Start of Block
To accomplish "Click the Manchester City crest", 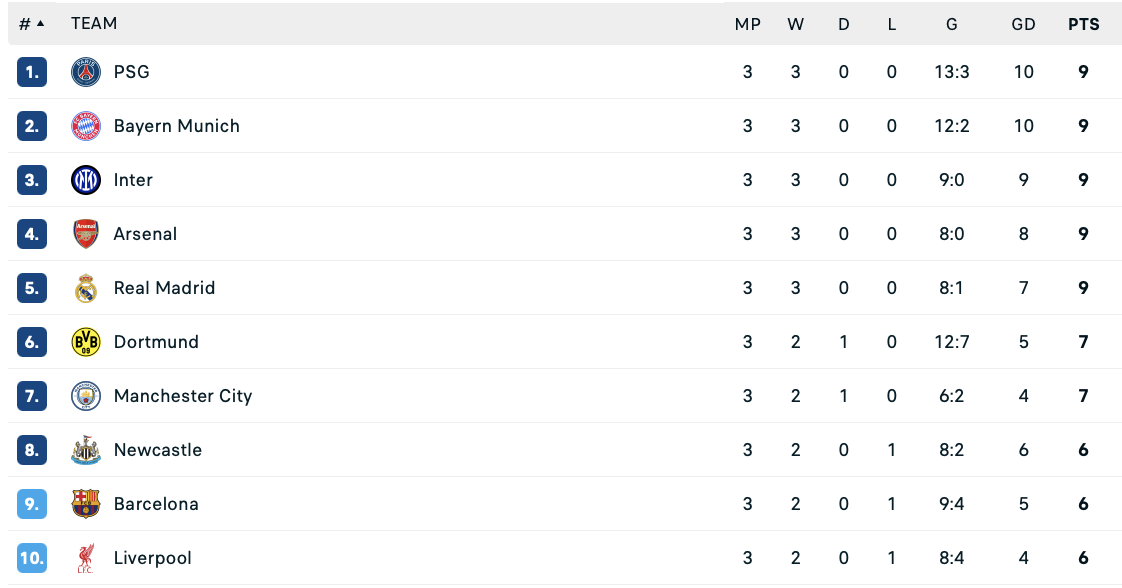I will point(86,396).

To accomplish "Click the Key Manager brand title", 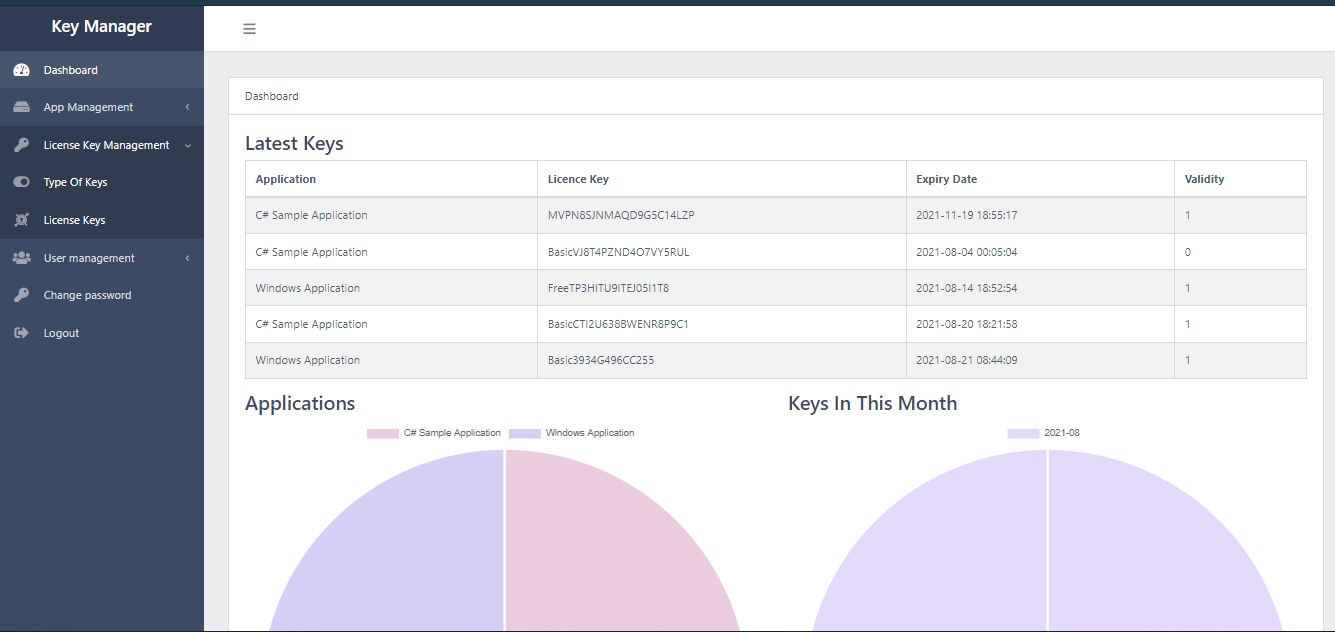I will click(x=102, y=27).
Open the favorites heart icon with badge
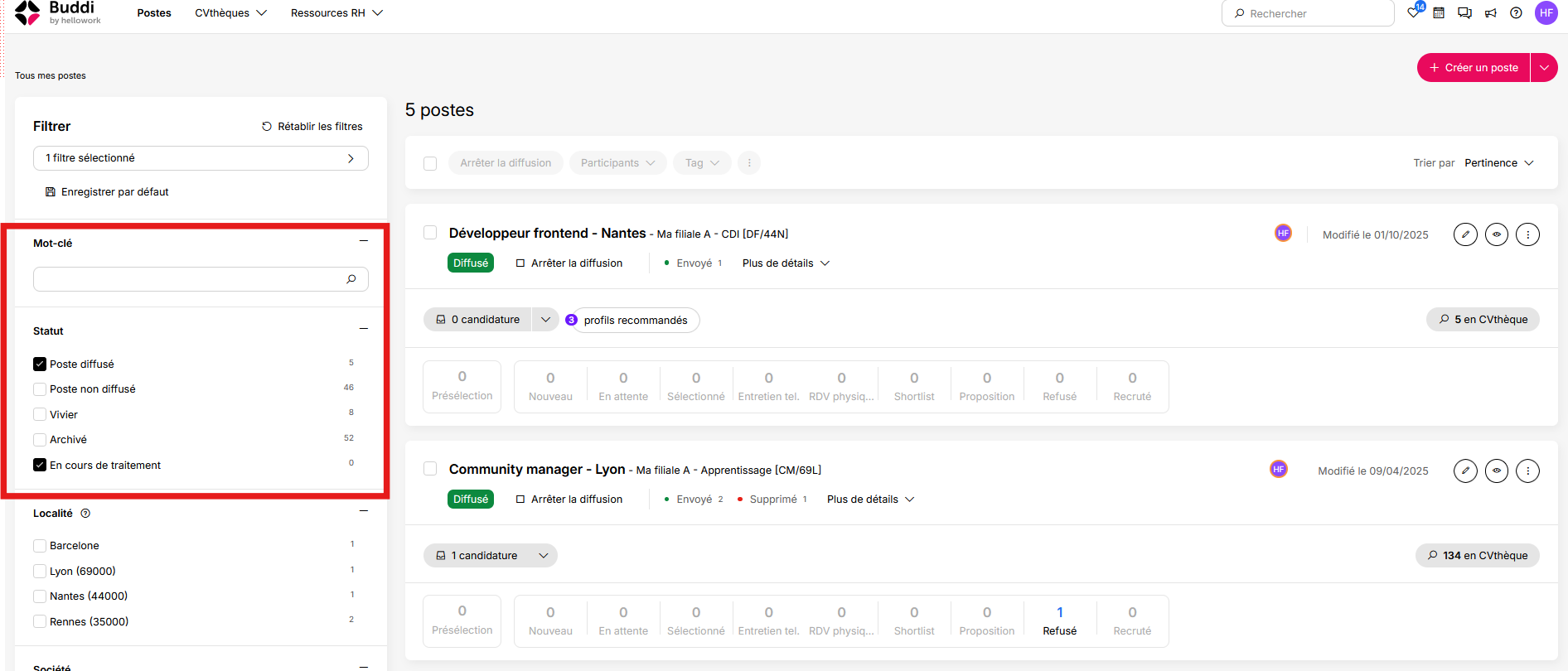 point(1415,12)
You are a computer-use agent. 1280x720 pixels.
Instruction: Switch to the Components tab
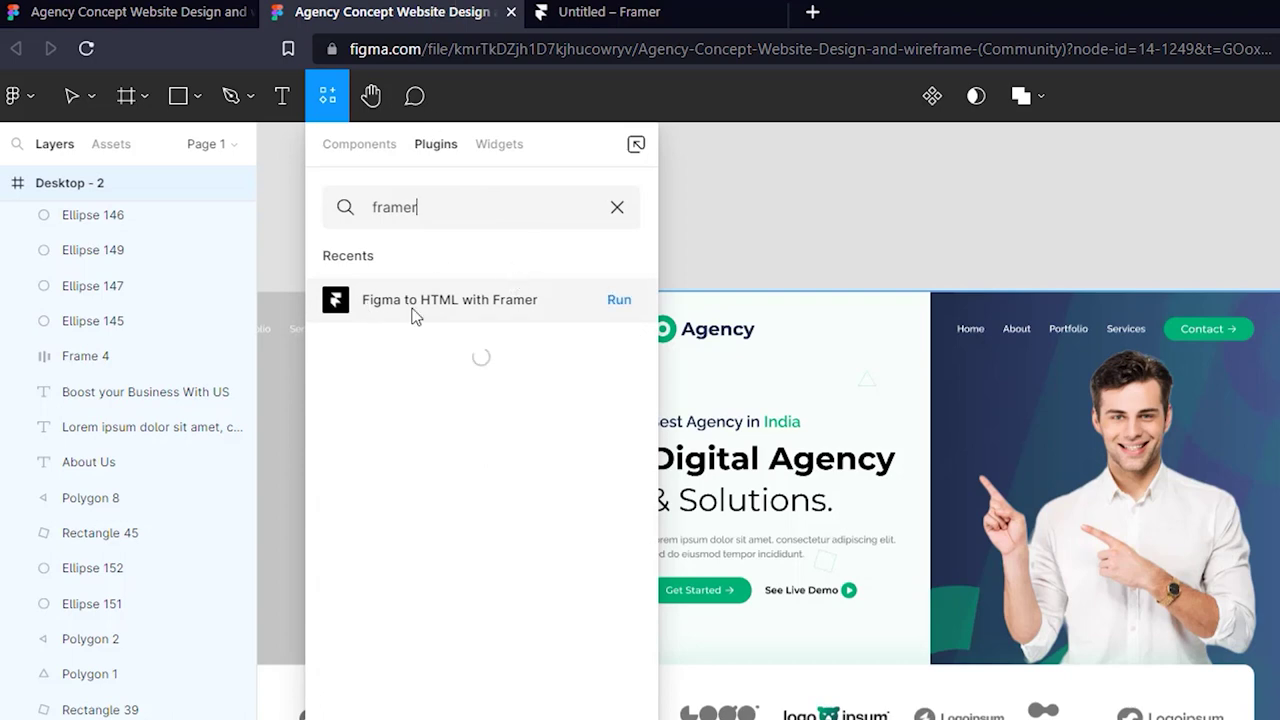point(359,144)
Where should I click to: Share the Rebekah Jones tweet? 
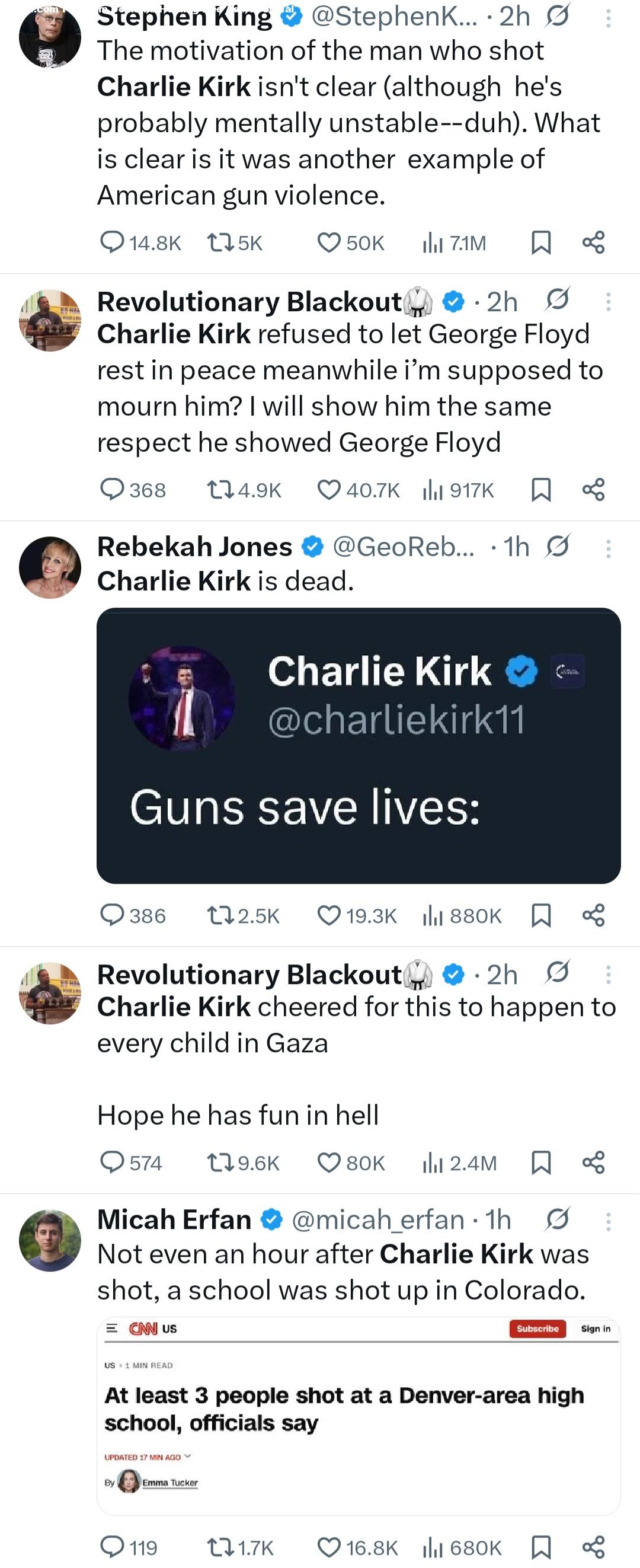(593, 915)
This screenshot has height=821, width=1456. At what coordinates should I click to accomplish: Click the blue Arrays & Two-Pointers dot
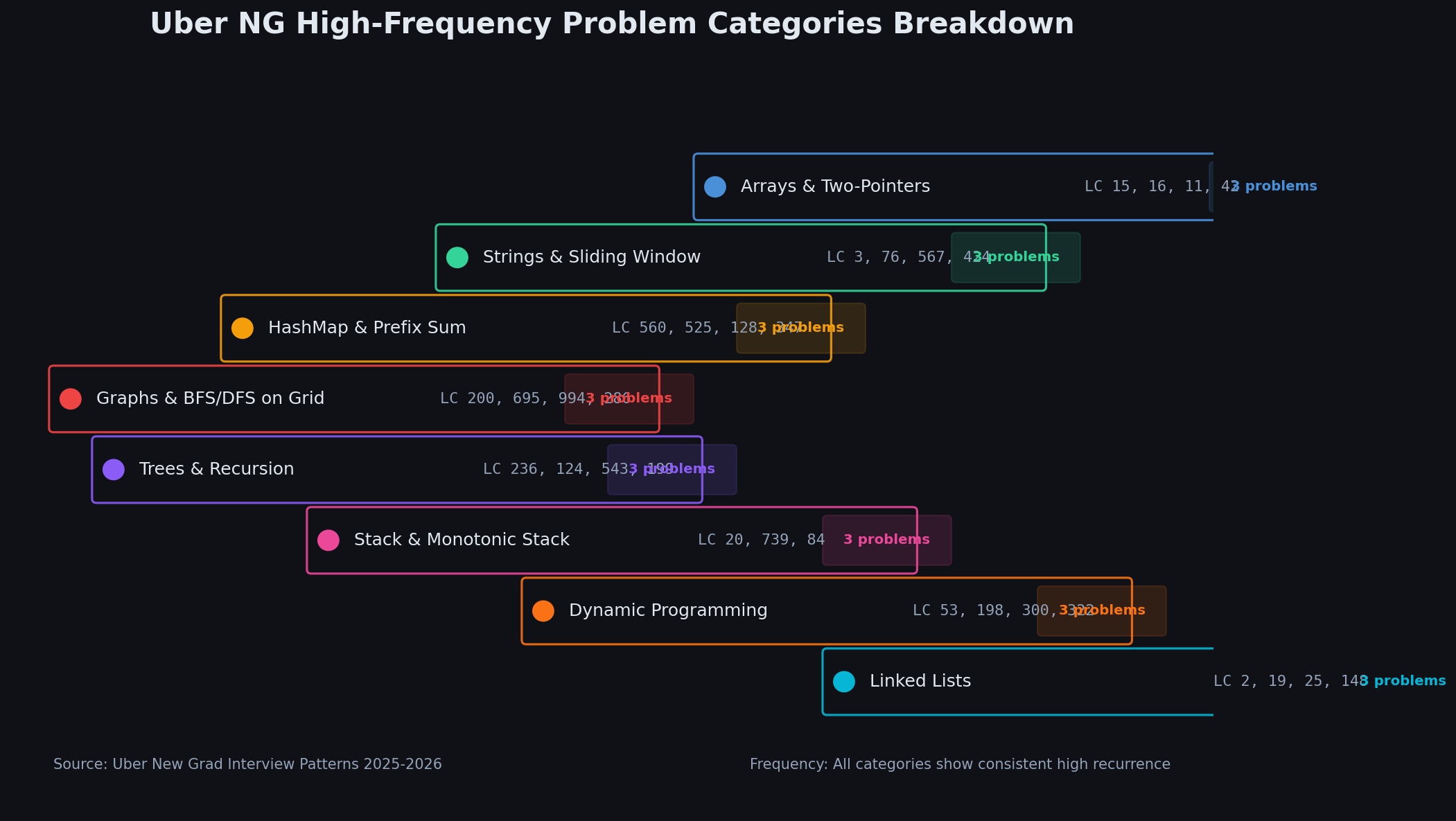coord(715,187)
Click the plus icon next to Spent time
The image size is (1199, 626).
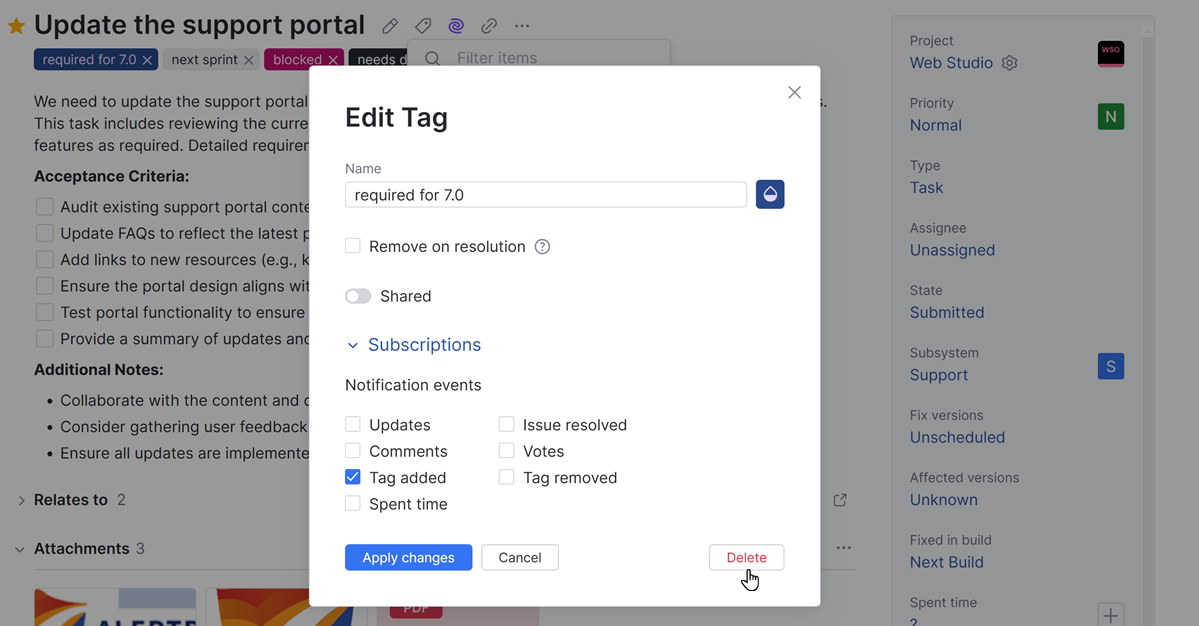click(1110, 615)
End of Block
▶ _WORK TO COMPLETE_
Each line from the one containing "Open the favorites heart icon with badge" through the last line of the listing must be copied exactly, and the pictures must not be.

▶ _FINISHED TASK_
Open the favorites heart icon with badge
 point(1415,12)
You are a computer-use agent. 1280x720 pixels.
Instruction: Switch to the Components tab
point(359,144)
Where should I click to: Share the Rebekah Jones tweet? 
(593, 915)
This screenshot has height=821, width=1456. At what coordinates should I click to accomplish: Click the blue Arrays & Two-Pointers dot
coord(715,187)
Click the plus icon next to Spent time
The image size is (1199, 626).
click(1110, 615)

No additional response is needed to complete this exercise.